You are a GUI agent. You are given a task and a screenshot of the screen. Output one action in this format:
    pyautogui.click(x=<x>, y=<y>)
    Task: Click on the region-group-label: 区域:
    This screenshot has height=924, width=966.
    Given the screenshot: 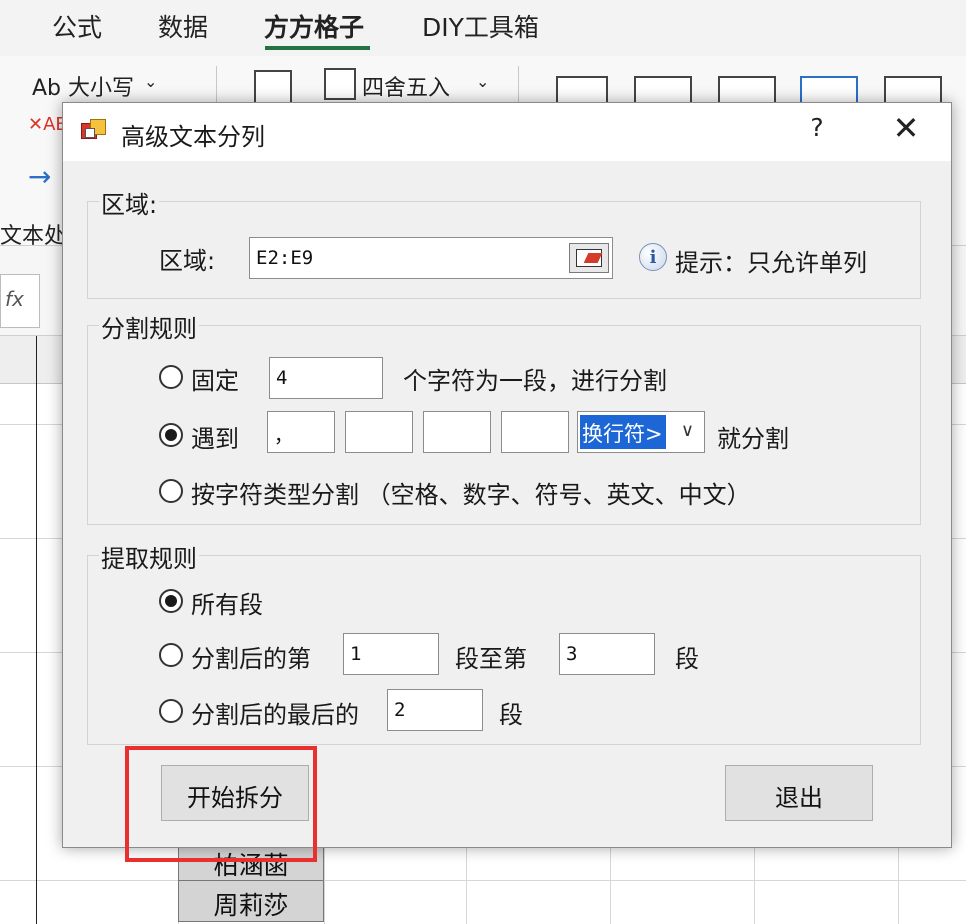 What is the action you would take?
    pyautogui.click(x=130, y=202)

----

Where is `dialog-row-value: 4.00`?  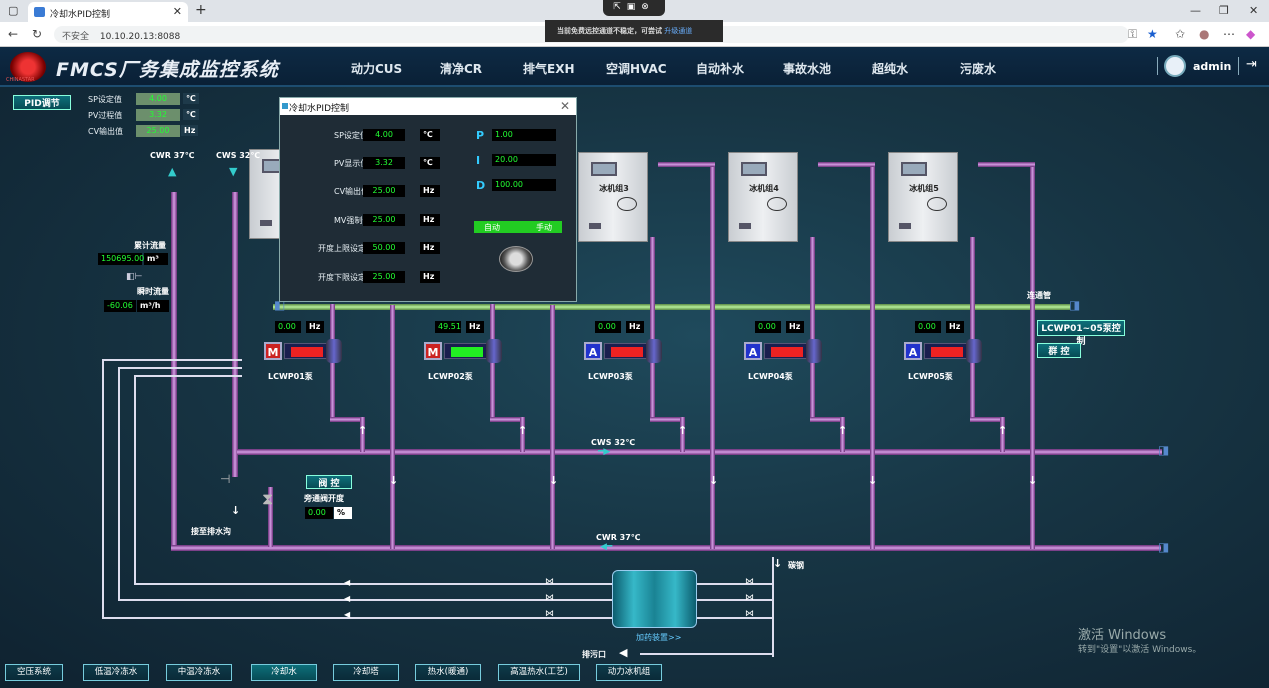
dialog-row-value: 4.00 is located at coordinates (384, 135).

----

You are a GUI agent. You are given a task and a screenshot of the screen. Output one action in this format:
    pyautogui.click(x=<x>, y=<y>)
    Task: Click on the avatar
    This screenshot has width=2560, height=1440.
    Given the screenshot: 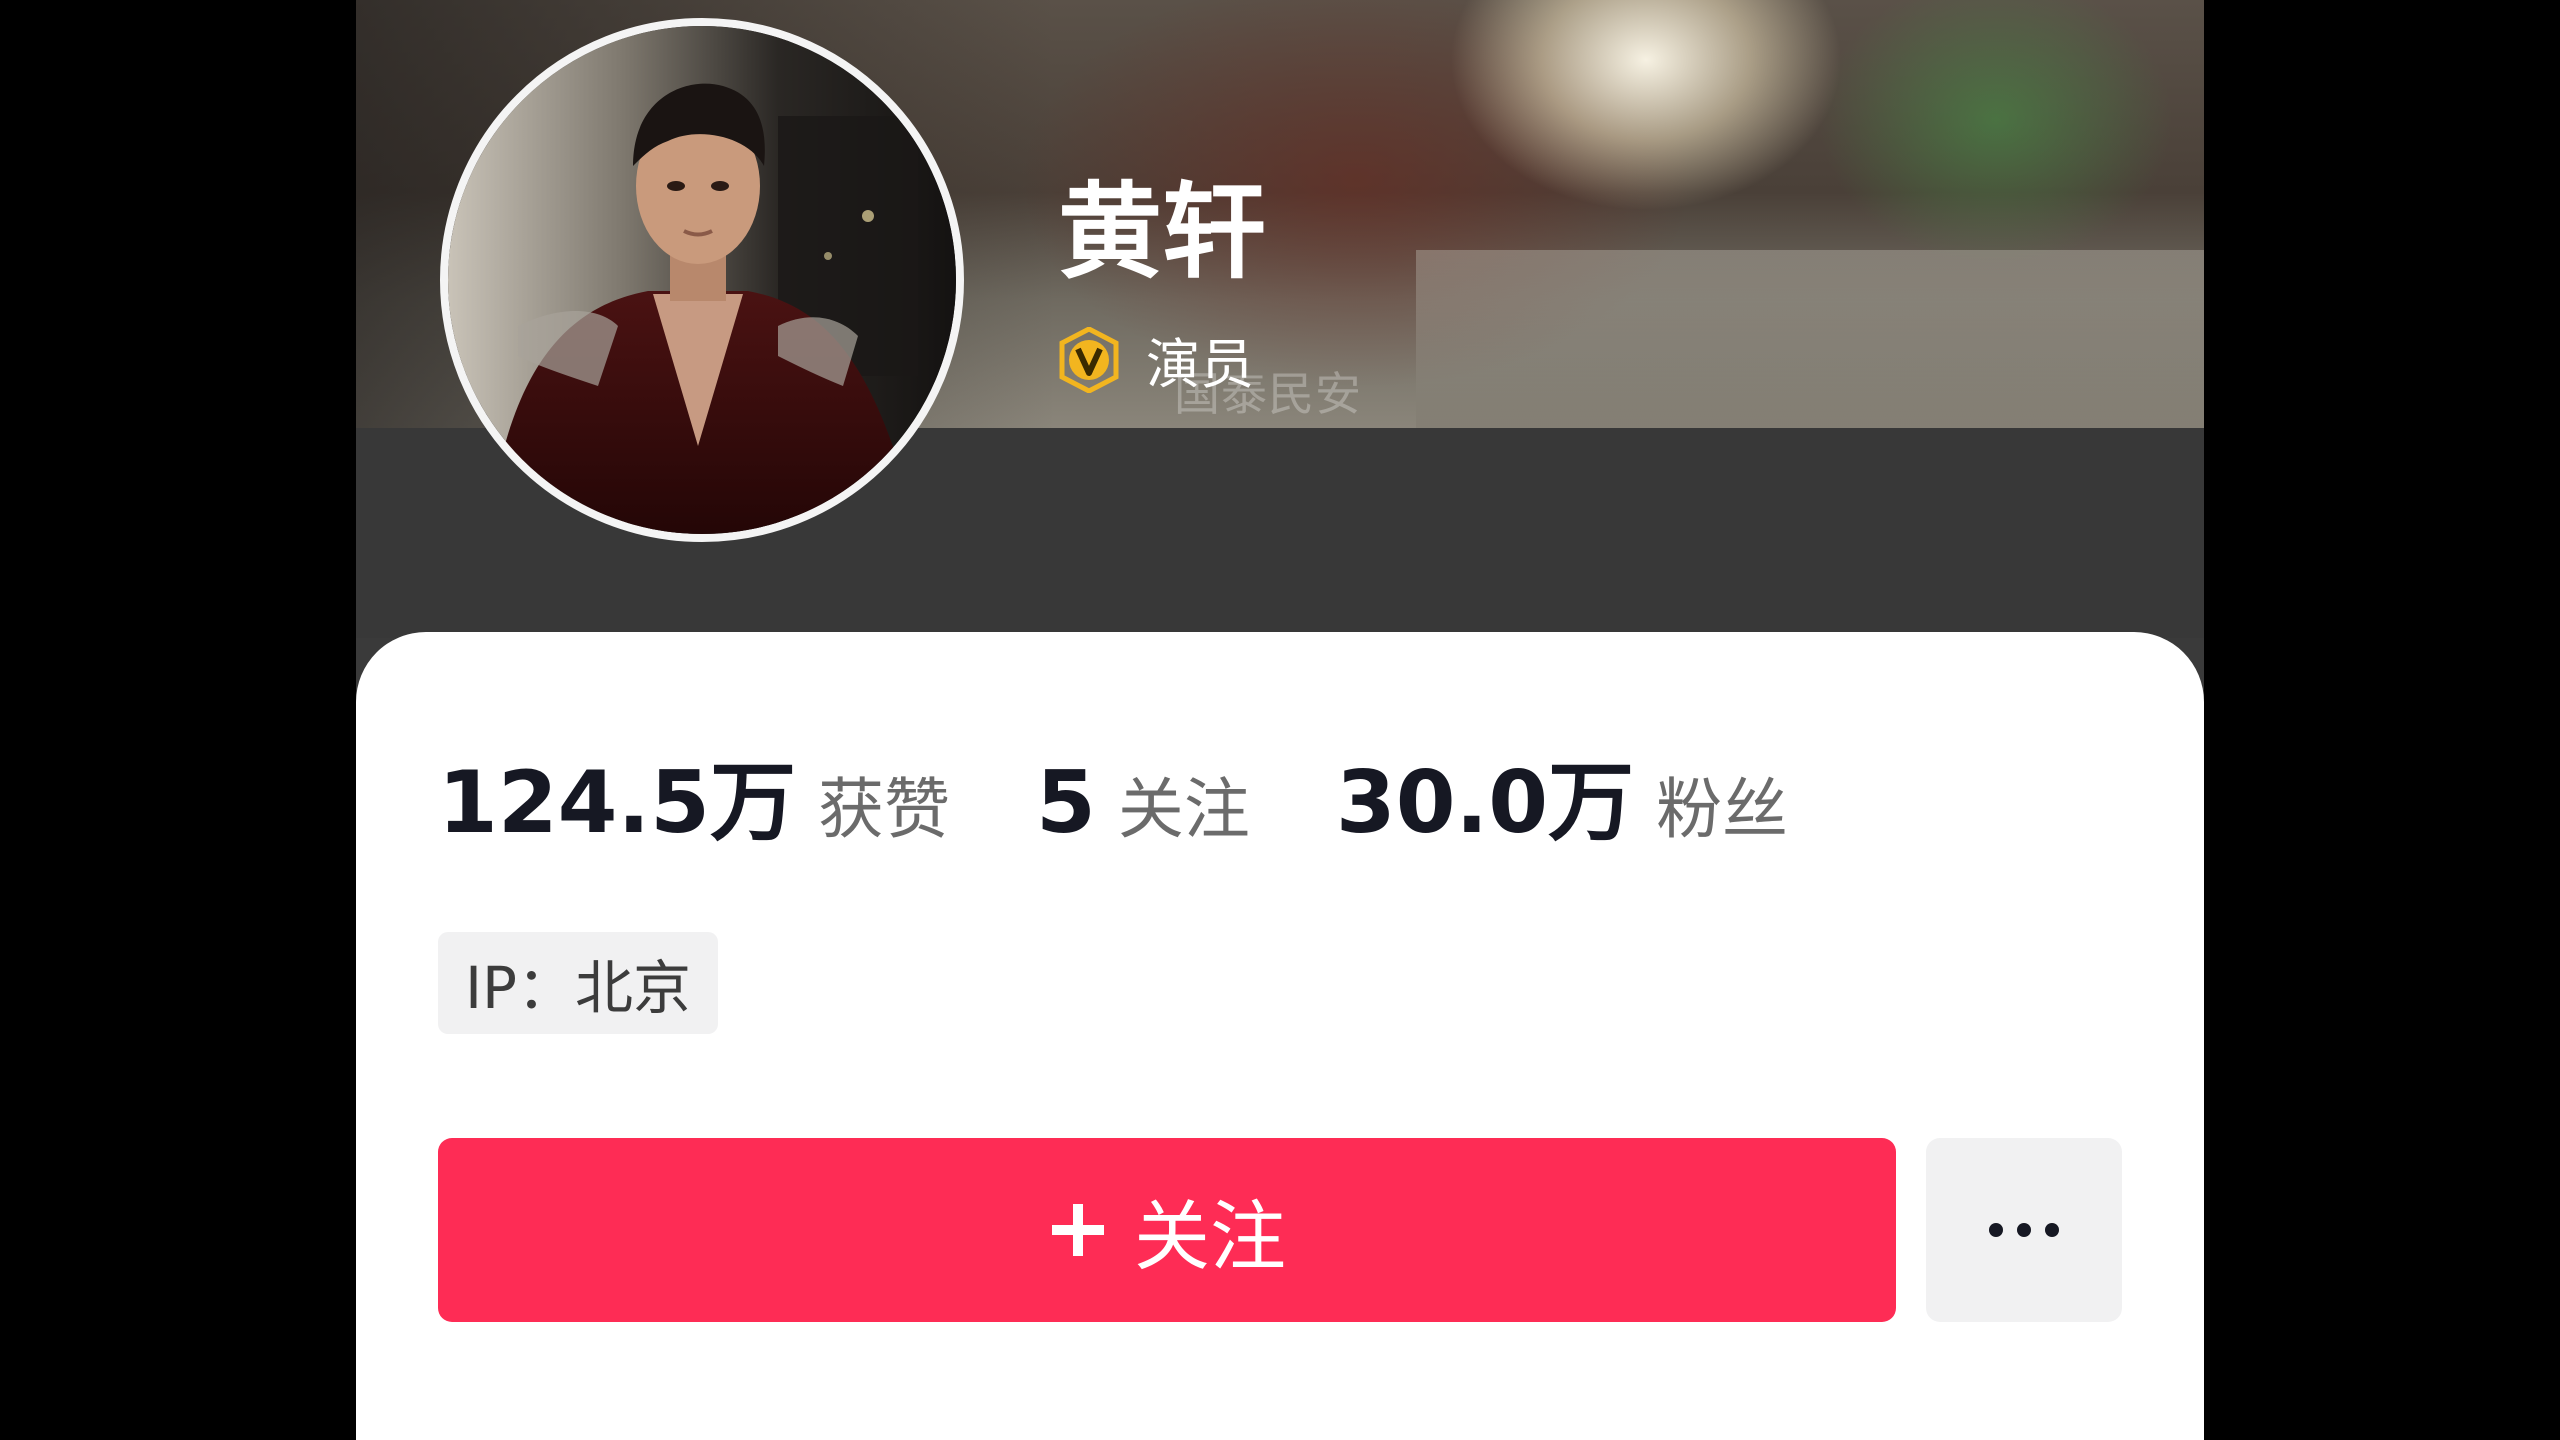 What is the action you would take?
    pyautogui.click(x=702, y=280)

----

▶ Tarefa proposta: Filtre as linhas acima e transcreva apenas aquelas em que aparece a palavra "pyautogui".

▶ Resultado obtido:
    pyautogui.click(x=<x>, y=<y>)
    pyautogui.click(x=130, y=202)
    pyautogui.click(x=<x>, y=<y>)
    pyautogui.click(x=702, y=280)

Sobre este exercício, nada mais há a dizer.